*WHAT NEEDS TO BE DONE*.
Answer these questions about the patch reply below:
1. Who sent the reply, and on what date?
2. What function does phy_read_le() apply to the value returned by readl()?
3. Which two names does Vladimir Oltean ask not to be used for driver-level functions?

Re: [PATCH v2 2/6] phy: realtek: usb2: introduce read and write functions to driver data

From: Rustam Adilov

Date: Tue Mar 31 2026 - 12:32:21 EST


On 2026-03-30 21:32, Vladimir Oltean wrote:
> On Tue, Mar 31, 2026 at 12:19:18AM +0300, Vladimir Oltean wrote:
>> On Fri, Mar 27, 2026 at 09:06:34PM +0500, Rustam Adilov wrote:
>> > +static inline u32 phy_read(void __iomem *reg)
>> > +{
>> > + return readl(reg);
>> > +}
>> > +
>> > +static inline u32 phy_read_le(void __iomem *reg)
>> > +{
>> > + return le32_to_cpu(readl(reg));
>> > +}
>> > +
>> > +static inline void phy_write(u32 val, void __iomem *reg)
>> > +{
>> > + writel(val, reg);
>> > +}
>> > +
>> > +static inline void phy_write_le(u32 val, void __iomem *reg)
>> > +{
>> > + writel(cpu_to_le32(val), reg);
>> > +}
>>
>> Please don't name driver-level functions phy_read() and phy_write().

*COLLECTED DATA*.
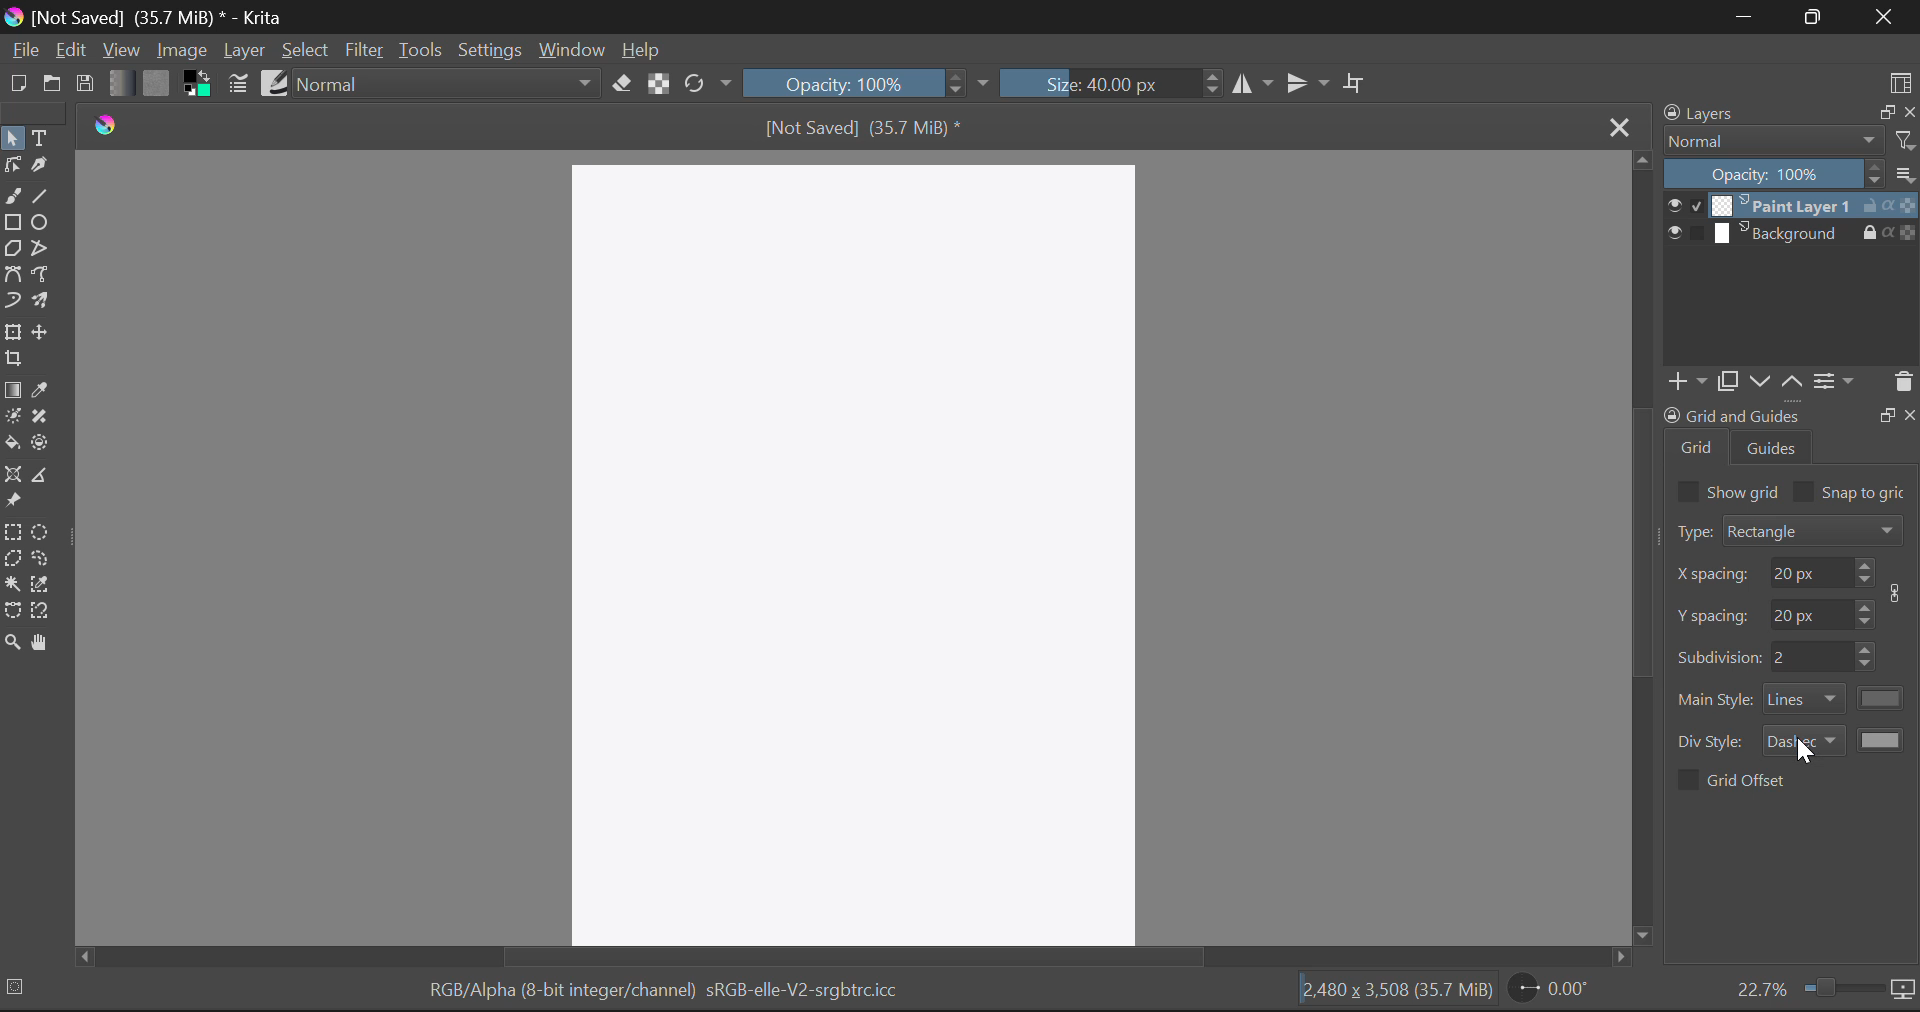  What do you see at coordinates (276, 82) in the screenshot?
I see `Brush Presets` at bounding box center [276, 82].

*WRITTEN SOLUTION*.
1. Rustam Adilov, on Tue Mar 31 2026.
2. le32_to_cpu().
3. phy_read() and phy_write().